Consigne de travail 1: D'après le texte fourni, pourquoi le narrateur hésite-t-il à monter dans la Saab, et qu'est-ce qui le pousse finalement à embarquer ?
Consigne de travail 2: Dans le texte fourni, quel geste fait l'un des gars de la Saab pour faire comme la femme qui jette son mouchoir ?
Consigne de travail 3: Recopiez sans rien changer le passage du texte fourni qui commence par les mots contenant « Il a parlé avec » et se termine par « les rencontre jamais. ».
##### Texte fourni #####
Il a parlé avec sa sœur, je croyais qu'elle allait lui ouvrir les yeux à mon sujet : c'est un bon jeune homme, il ne te fera jamais rien de mal, il est ta stabilité, ça fait déjà quatre ans que vous êtes ensemble. Au lieu de ça, elle lui a dit ce qu'il voulait entendre : que je dois me brancher sur l'endroit où je veux vivre en enlevant le nom de Sébastien de l'équation, je dois trouver une stabilité et une indépendance, je dois savoir où je m’en vais. Pauvre elle ! Ne sais-tu pas où tu l'envoies ton frère ? Dans la jungle gaie infernale pleine de parasites et de maladies. La corruption, la drogue, l'infidélité généralisée, les psychopathes, etc. Peut-être rêve-t-elle en couleur ? Elle croit sans doute que ça existe le copain parfait à Toronto, beau, gentil, fidèle, riche, amoureux, affectueux, romantique, honnête ? Si ça existe, c'est déjà casé, et on ne les rencontre jamais.

Ma crise d'hier m'en a fait faire en grand. Les backrooms du Bijou, je les ai bien observées. En rentrant au Woody's, un beau jeune homme pas mal fucké m'a lancé : « Hi, cute little guy! » Ou quelque chose du genre. J'étais vraiment désinvolte. Je lui ai mis ma main sur la hanche, lui demandant une cigarette. Il m'a demandé si je partais, j'ai répondu par la positive. Alors, il m'a donné rendez-vous pour samedi ou dimanche au même endroit. Ce à quoi j'ai lancé : je serai là demain. Et puis je marche sur la rue. Une Saab passe, la fenêtre s'ouvre, un des deux gars m'a crié quelque chose comme quoi j'étais beau. Je lui ai fait un signe de la main. Ils ont arrêté, il a lancé son gant dehors, pour faire comme la femme qui jette son mouchoir. Mais un couple en avant de moi l'a ramassé avant moi. Peu importe, je suis arrivé à leur hauteur, il me dit de monter, ils vont me reconduire. Juste avant d'embarquer, il s'écrie que je suis French. Oups, me souvenant soudainement de la situation politique mouvementée, j'hésite à monter : « Do you have anything against French? » Il m'est venu à l'esprit que l'on pourrait bien me retrouver quelque part dans un ravin. Je ne désirais pas finir mes jours en première page de tous les journaux canadiens comme étant un Québécois mort crucifié à Toronto par des Anglo-saxons endurcis (car ils sont bien Anglo-saxons américanisés, j'aime bien). Mais après m'avoir dit que j'étais aussi canadien que lui, j'ai embarqué. Il m'a offert d'aller coucher chez lui. Non merci, je serai au Woody's ce soir.
##### Données affichées #####
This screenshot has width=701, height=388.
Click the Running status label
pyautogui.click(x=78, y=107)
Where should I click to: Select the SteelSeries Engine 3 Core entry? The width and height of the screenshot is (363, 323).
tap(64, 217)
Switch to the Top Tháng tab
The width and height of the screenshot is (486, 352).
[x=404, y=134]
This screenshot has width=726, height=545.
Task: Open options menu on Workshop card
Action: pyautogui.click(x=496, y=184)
#####
Réponse attendue 1: Quand l'un des gars s'écrie qu'il est French, le narrateur se rappelle soudain la situation politique mouvementée et craint qu'on le retrouve dans un ravin. Il ne veut pas finir en première page des journaux canadiens comme un Québécois tué à Toronto par des Anglo-saxons endurcis. Il embarque quand l'homme lui dit qu'il est aussi canadien que lui.

Réponse attendue 2: Il lance son gant dehors.

Réponse attendue 3:
Il a parlé avec sa sœur, je croyais qu'elle allait lui ouvrir les yeux à mon sujet : c'est un bon jeune homme, il ne te fera jamais rien de mal, il est ta stabilité, ça fait déjà quatre ans que vous êtes ensemble. Au lieu de ça, elle lui a dit ce qu'il voulait entendre : que je dois me brancher sur l'endroit où je veux vivre en enlevant le nom de Sébastien de l'équation, je dois trouver une stabilité et une indépendance, je dois savoir où je m’en vais. Pauvre elle ! Ne sais-tu pas où tu l'envoies ton frère ? Dans la jungle gaie infernale pleine de parasites et de maladies. La corruption, la drogue, l'infidélité généralisée, les psychopathes, etc. Peut-être rêve-t-elle en couleur ? Elle croit sans doute que ça existe le copain parfait à Toronto, beau, gentil, fidèle, riche, amoureux, affectueux, romantique, honnête ? Si ça existe, c'est déjà casé, et on ne les rencontre jamais.